--- Dataset content Enclosed Below ---

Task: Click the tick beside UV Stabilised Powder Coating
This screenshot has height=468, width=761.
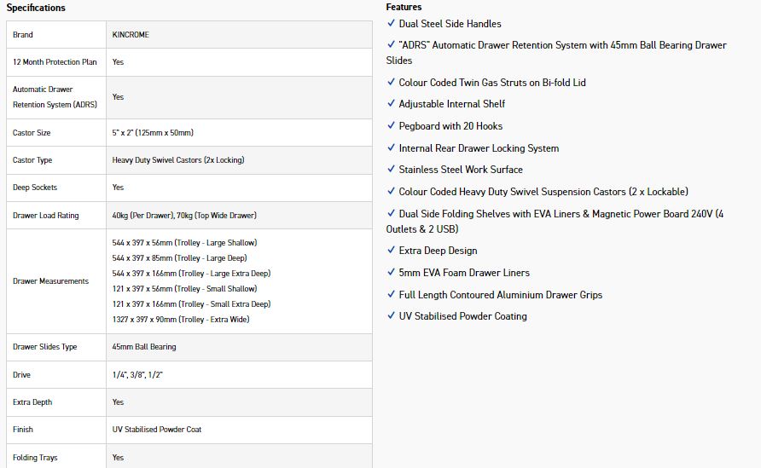Action: point(391,316)
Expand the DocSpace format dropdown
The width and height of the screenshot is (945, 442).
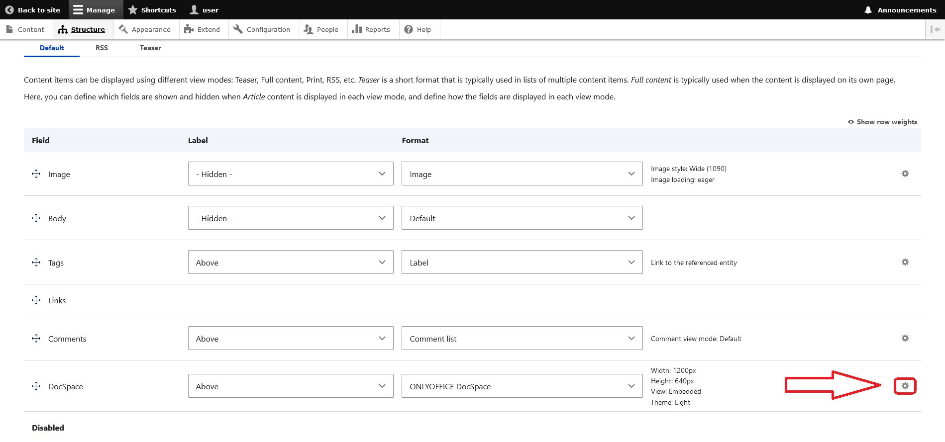(522, 386)

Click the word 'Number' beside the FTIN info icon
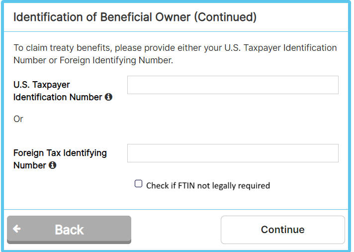[29, 165]
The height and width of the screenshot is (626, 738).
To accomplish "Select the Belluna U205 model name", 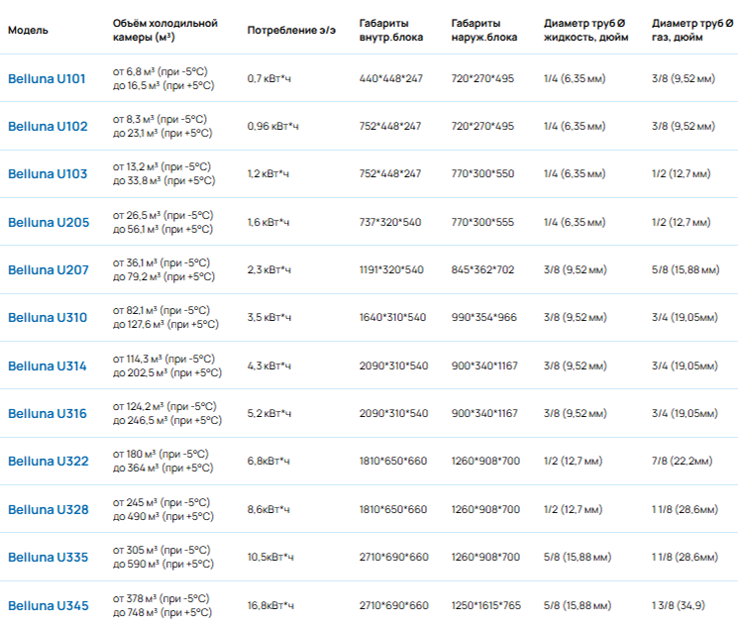I will [x=49, y=222].
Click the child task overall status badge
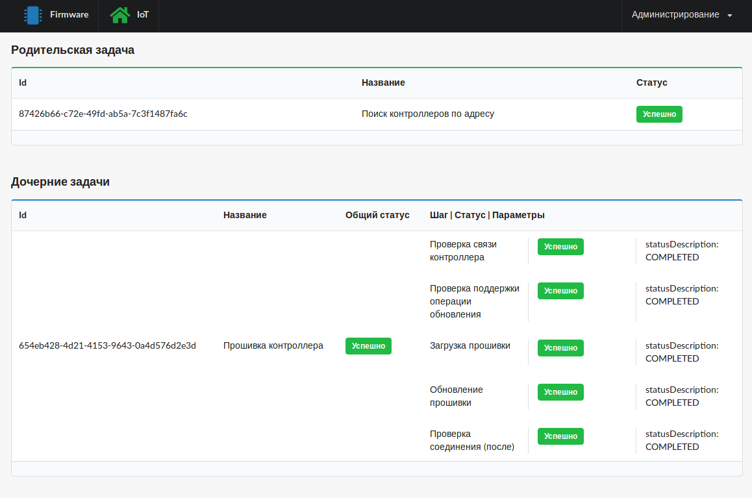 [x=368, y=346]
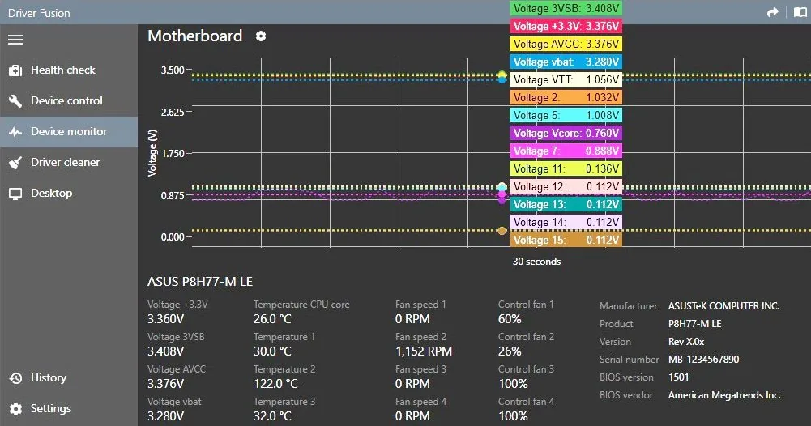Click the History clock icon
811x426 pixels.
tap(15, 378)
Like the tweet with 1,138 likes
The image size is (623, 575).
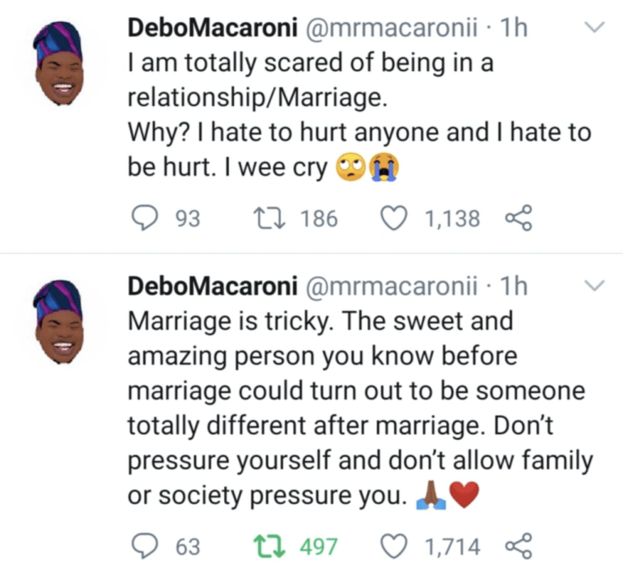[x=394, y=218]
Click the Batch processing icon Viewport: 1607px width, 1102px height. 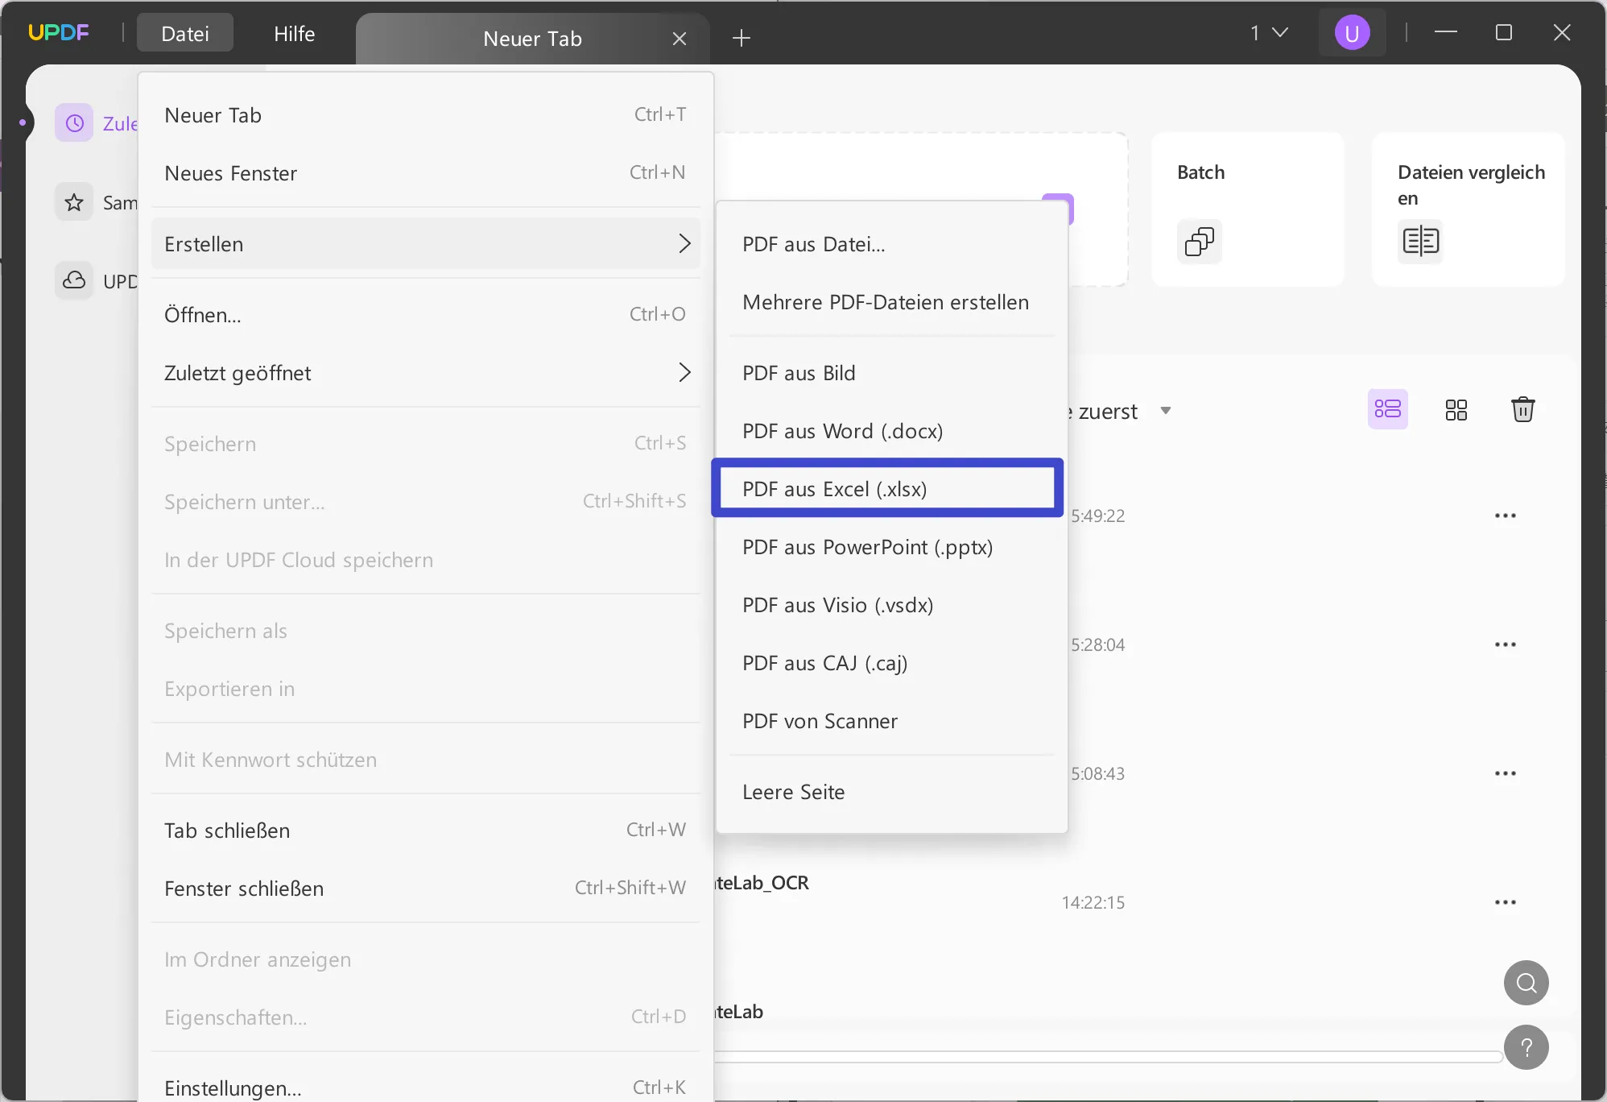(1199, 242)
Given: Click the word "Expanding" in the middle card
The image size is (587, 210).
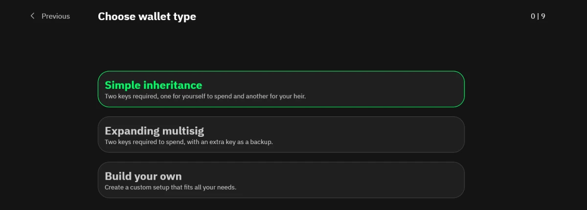Looking at the screenshot, I should pos(132,131).
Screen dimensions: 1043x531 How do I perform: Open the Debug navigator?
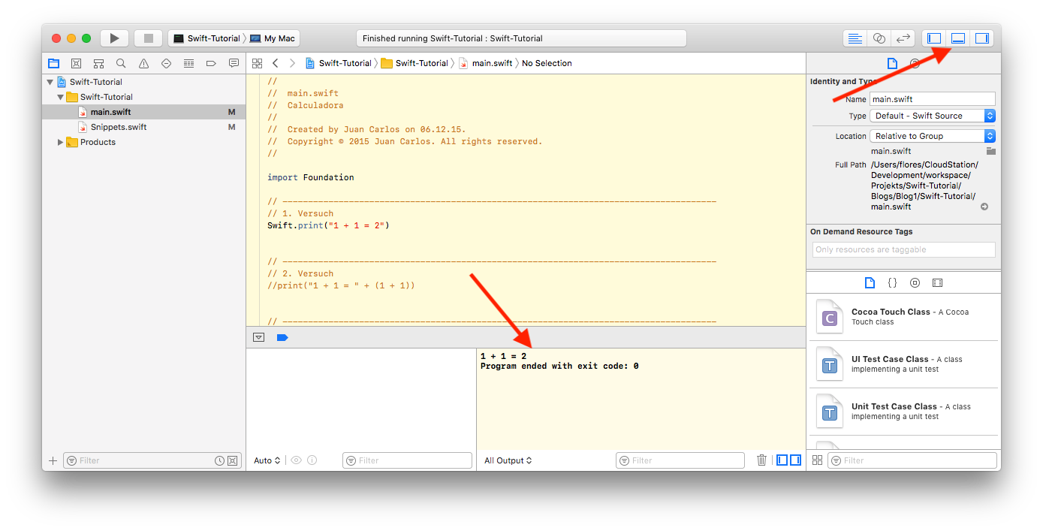(188, 63)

--- End of Enclosed Dataset content ---

▶ **Exercise aim**
Exactly the lines from the one with "Given: Click the" through the end of the records should be written out, and only those. Pictures do not belong in the copy.

▶ **Your solution**
Given: Click the word "Expanding" in the middle card
The image size is (587, 210).
Looking at the screenshot, I should pos(132,131).
Screen dimensions: 1043x531 How do I perform: Open the Debug navigator?
(188, 63)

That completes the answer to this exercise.